照れくさそうに視線をそらす理央を見て、結花は少し心が温まるのを感じた。


(理央って、本当は音楽が好きなのかも……。)


この日から、結花の中で理央への”興味”が少しずつ膨らんでいった。


④ 隼人と理央——二人の違いに気づく


その後も、結花は隼人と理央、二人の間で揺れる気持ちを抱えるようになった。


隼人は、穏やかで優しくて、何も言わなくても安心できる存在。

理央は、不器用だけど、一緒にいると新しい一面を見つけたくなる存在。


(わたし、どっちのことが気になってるんだろう……。
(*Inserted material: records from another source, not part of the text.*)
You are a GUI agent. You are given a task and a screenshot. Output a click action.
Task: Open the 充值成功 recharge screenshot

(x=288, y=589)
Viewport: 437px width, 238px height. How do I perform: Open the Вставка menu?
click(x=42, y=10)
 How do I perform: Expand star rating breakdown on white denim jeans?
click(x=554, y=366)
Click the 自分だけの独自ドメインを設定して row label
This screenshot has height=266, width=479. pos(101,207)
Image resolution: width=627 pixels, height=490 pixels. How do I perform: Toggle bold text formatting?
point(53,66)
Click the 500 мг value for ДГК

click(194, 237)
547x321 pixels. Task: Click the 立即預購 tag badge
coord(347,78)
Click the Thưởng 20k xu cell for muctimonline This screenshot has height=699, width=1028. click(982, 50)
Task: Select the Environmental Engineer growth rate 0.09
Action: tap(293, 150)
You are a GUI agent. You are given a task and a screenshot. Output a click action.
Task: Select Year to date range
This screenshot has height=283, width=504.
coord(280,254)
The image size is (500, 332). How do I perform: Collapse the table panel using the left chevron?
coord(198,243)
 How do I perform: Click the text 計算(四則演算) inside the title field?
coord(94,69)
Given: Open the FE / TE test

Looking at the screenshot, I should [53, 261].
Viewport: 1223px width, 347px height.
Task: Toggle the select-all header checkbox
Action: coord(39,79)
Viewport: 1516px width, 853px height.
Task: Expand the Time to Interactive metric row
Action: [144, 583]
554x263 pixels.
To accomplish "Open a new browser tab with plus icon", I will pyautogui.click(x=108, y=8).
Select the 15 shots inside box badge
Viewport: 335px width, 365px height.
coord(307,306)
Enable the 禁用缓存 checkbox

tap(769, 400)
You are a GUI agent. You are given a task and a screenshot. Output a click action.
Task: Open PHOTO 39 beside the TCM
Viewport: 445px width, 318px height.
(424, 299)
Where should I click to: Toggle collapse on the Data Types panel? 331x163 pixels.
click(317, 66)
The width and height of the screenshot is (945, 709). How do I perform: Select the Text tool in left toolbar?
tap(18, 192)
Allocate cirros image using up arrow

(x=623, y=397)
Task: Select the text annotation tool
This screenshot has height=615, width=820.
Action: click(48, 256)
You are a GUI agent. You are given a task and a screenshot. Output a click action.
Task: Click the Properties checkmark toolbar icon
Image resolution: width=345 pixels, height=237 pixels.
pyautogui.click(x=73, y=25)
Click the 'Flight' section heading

)


最近、理央といる時間が増えたせいか、学校では理央のことを意識することが多くなっていた。

でも、教会へ行けば、隼人の優しい声を聞くだけでホッとする。


(この気持ちは、どっちが本当なんだろう?)


そんな疑問を抱えながら、結花は次第に自分の気持ちの答えを見つけようとするようになっていく。